“Dear Soap Boat 2.0…”

"Single shot" soap boat

A fan letter for a chemistry experiment? Well, yes. I read Tom Kuntzleman’s blog post “Soap Boat 2.0” over four months ago and immediately bookmarked it. One of my regular projects is to develop materials that are sent to American Chemical Society (ACS) ChemClubs (see Deanna Cullen’s post on her school’s club). One of the chosen themes for the 2013–2014 resource packets I needed to write was water, to correspond with Chemists Celebrate Earth Day 2014. So I was already on the prowl for hands-on activities related to water, preferably things that used mainly consumer chemicals to make it as easy and accessible as possible for Clubs to use.

I was familiar with the soap boat activity, since I’d done it with my own kids at home. Neat, but a “one & done” sort of thing, with having to thoroughly clean out the pan after each time you run the boat. Tom’s highlight of the soap boat article points out the revolutionary aspect of Renney, Brewer, and Mooibroek’s take on this experiment—being able to continuously run such a boat, while still providing a high-interest way to discuss surface tension.

The activity lives up to its billing—it’s fabulous. I made the first and easiest type of boat, which the authors call a “single shot.” I tried it with a wax-coated cup rather than the polystyrene used by the authors. (Students could explore using wax-coated fast food drink cups?) Not using polystyrene allowed me to try the acetone-based fingernail polish remover I had in the house without dissolving the boat, along with 70% rubbing alcohol and witch hazel. The boats are a bit larger than a thumbnail and even with just a few drops of “fuel” they can nimbly skate across an entire baking dish.

I love how the article is so rich in content—one can just scratch the surface of the activity and concepts with younger students or take it deeper and build more difficult boats and add in a discussion of boiling point, vapor pressure, viscosity, and more with advanced students. In short, the perfect experiment to share. I’m hoping the high school ChemClub students will enjoy the fun of the activity while appreciating its chemistry, and also consider sharing it with younger students at an outreach event. The archives of J. Chem. Educ. have lots of activities that fit this mold—consumer chemicals and the ability to adapt them to different levels. What have you found that you love?

Join the conversation.

All comments must abide by the ChemEd X Comment Policy, are subject to review, and may be edited. Please allow one business day for your comment to be posted, if it is accepted.

Comments 6

Tom Kuntzleman's picture
Tom Kuntzleman | Fri, 02/14/2014 - 17:16

Hi Erica,

Thanks for checking out my blog.  Our college students had a blast with this activity, so we presented it at our annual Halloween chemistry outreach event.  It really is a great activity, isn't it?  I love how simple this activity is to carry out.

Deanna Cullen's picture
Deanna Cullen | Mon, 04/28/2014 - 15:45

I shared this activity with my ChemClub and they loved it. We are planning outreach with the elementary school and the ChemClub students have chosen this activity as one to try with those students. Thanks for the idea!

Erica Jacobsen's picture
Erica Jacobsen | Mon, 04/28/2014 - 17:05

Great choice for outreach. I love this activity too, and I was only doing it by myself in my kitchen. :) An upcoming post on the ACS ChemClub blog will have some photos of another Club using it at their outreach event too. Hope your students have lots of fun!

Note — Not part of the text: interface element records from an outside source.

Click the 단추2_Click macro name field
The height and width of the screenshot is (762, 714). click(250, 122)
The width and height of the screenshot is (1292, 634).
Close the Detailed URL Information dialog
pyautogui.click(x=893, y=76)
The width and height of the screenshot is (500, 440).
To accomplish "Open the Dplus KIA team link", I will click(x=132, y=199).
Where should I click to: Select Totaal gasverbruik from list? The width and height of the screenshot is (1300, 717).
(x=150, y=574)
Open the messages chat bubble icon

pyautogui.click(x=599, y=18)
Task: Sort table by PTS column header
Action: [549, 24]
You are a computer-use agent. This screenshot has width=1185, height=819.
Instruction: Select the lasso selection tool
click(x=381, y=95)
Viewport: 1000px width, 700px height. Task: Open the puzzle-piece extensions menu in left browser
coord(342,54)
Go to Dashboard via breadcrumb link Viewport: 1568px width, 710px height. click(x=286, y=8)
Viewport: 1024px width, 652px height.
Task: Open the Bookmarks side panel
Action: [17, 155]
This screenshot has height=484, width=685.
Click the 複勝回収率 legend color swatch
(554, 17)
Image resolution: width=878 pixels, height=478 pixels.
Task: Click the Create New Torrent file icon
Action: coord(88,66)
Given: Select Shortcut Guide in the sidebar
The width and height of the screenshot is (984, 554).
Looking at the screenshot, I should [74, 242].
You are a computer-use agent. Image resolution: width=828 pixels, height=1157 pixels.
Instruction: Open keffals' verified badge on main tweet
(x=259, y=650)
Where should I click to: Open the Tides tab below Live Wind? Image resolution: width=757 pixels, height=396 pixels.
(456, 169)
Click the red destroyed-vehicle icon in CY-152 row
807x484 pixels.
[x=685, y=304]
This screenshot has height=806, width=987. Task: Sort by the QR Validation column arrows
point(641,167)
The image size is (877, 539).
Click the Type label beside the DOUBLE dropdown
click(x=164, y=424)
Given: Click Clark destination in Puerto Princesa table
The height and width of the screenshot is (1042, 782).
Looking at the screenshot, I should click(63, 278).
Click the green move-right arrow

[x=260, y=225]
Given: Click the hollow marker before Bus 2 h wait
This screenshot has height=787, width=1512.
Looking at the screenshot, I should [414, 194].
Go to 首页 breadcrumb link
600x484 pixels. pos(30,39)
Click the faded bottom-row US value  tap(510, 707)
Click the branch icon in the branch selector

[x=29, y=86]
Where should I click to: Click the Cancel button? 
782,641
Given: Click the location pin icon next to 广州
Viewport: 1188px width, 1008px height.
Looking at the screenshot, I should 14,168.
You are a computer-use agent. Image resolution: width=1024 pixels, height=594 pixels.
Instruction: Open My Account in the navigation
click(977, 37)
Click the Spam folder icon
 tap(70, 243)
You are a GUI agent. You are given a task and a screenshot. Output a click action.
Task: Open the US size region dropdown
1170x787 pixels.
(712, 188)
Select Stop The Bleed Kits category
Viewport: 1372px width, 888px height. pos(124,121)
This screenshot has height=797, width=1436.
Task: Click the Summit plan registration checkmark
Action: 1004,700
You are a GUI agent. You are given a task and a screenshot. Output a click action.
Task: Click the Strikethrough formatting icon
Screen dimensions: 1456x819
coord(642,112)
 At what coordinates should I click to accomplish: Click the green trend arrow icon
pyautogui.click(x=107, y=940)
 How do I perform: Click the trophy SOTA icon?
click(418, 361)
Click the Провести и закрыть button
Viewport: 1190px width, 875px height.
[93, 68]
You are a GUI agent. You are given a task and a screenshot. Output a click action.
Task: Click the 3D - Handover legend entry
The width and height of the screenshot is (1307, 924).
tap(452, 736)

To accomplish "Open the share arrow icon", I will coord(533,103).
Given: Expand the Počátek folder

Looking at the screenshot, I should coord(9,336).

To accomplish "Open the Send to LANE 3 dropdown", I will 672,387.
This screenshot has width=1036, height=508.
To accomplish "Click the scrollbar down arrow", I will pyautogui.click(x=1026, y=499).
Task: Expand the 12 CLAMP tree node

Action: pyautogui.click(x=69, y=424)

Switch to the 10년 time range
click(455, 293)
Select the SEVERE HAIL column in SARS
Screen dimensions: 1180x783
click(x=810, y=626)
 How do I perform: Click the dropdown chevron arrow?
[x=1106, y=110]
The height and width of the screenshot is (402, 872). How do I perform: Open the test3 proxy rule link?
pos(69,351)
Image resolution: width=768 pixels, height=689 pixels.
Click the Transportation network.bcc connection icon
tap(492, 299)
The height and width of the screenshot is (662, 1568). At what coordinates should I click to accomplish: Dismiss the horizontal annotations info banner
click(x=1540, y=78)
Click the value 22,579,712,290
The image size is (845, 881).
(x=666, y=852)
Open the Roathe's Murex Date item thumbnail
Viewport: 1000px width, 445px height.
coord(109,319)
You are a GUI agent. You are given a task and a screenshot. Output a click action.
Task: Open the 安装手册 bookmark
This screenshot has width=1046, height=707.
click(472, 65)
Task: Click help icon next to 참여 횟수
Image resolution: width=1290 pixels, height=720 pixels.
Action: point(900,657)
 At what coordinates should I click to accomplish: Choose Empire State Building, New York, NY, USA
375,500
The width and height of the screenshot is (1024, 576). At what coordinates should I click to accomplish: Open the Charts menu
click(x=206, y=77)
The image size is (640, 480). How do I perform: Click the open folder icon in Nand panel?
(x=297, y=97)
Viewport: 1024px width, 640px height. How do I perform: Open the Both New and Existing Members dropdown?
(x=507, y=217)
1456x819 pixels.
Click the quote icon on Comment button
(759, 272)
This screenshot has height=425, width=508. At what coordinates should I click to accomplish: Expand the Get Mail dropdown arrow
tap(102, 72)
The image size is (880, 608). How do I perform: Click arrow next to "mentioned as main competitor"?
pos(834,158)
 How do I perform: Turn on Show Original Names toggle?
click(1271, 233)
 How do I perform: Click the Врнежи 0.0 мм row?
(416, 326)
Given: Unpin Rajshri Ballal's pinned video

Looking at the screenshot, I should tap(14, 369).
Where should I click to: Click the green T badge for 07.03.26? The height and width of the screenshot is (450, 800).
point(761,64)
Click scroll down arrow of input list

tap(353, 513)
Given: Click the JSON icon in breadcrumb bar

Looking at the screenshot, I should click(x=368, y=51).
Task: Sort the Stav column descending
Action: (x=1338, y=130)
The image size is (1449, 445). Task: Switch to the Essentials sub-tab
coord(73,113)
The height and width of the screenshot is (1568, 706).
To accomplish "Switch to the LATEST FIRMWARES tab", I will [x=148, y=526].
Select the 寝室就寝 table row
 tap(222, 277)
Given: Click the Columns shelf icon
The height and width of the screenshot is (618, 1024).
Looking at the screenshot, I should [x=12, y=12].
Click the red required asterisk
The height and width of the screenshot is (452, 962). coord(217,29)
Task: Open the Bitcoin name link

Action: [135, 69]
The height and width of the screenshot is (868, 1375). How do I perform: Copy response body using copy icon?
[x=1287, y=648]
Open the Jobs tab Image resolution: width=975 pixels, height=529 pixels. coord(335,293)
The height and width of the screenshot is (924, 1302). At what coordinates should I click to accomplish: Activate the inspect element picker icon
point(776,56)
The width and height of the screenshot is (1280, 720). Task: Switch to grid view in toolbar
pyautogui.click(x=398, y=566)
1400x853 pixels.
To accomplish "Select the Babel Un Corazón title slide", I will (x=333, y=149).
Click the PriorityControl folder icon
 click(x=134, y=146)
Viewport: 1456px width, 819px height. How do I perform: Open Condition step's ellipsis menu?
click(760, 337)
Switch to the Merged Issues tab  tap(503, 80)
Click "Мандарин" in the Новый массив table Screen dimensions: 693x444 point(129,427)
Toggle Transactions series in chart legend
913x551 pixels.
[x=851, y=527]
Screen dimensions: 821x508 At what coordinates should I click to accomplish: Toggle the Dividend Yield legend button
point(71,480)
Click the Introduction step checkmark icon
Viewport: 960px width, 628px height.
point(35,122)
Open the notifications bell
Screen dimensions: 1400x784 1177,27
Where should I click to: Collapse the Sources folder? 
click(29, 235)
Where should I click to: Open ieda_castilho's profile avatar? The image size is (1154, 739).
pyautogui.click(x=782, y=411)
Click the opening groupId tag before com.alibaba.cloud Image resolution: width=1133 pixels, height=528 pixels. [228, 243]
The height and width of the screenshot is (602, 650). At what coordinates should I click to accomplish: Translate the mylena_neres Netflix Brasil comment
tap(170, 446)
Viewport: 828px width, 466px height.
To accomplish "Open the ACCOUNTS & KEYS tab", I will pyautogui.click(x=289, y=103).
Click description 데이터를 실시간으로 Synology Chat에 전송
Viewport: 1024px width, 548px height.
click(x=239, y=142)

Paul Roberts | Thu, 03/05/2015 - 10:12

I have experimented with some of the alcohols identified in the article Tom Kuntzleman referred to and I find them very toxic for use with children.  The 3-Methyl-1-butanaol was particularly objectionable even at 10% solution.  it would definitely require very good ventialation even to open the bottle.  The 2-Propynol wasn't noticeable.  Does anybody recommend a formula that won't

Erica Jacobsen's picture
Erica Jacobsen | Thu, 03/05/2015 - 23:41

I can appreciate the fact that the authors tested a wide variety of options that could be used with the soap boat experiment, including sharing information on the safety of each (full article available to JCE subscribers, http://pubs.acs.org/doi/abs/10.1021/ed400316a). When I adapted the procedure and materials in the article for use with high school chemistry clubs (and potential outreach use with younger students), my student handout included only testing with liquid dish soap and 70% isopropyl alcohol, since they are available in grocery or drugstores. I also included a suggestion to try other household liquids, with the instructor's permission; the instructor notes mentioned my testing with acetone-based fingernail polish remover and witch hazel, both available from a drugstore. I'd recommend using the activity with these more common materials.

Erica Jacobsen's picture
Erica Jacobsen | Thu, 03/12/2015 - 14:41

Another reader sent information to me, cautioning one to be careful not to equate toxicity with smell. A deeper look at the specific warnings each chemical carries would be warranted. It was interesting that the comment arrived the same day that my husband jokingly made a comment at the supper table that he loves the smell of carbon monoxide gas.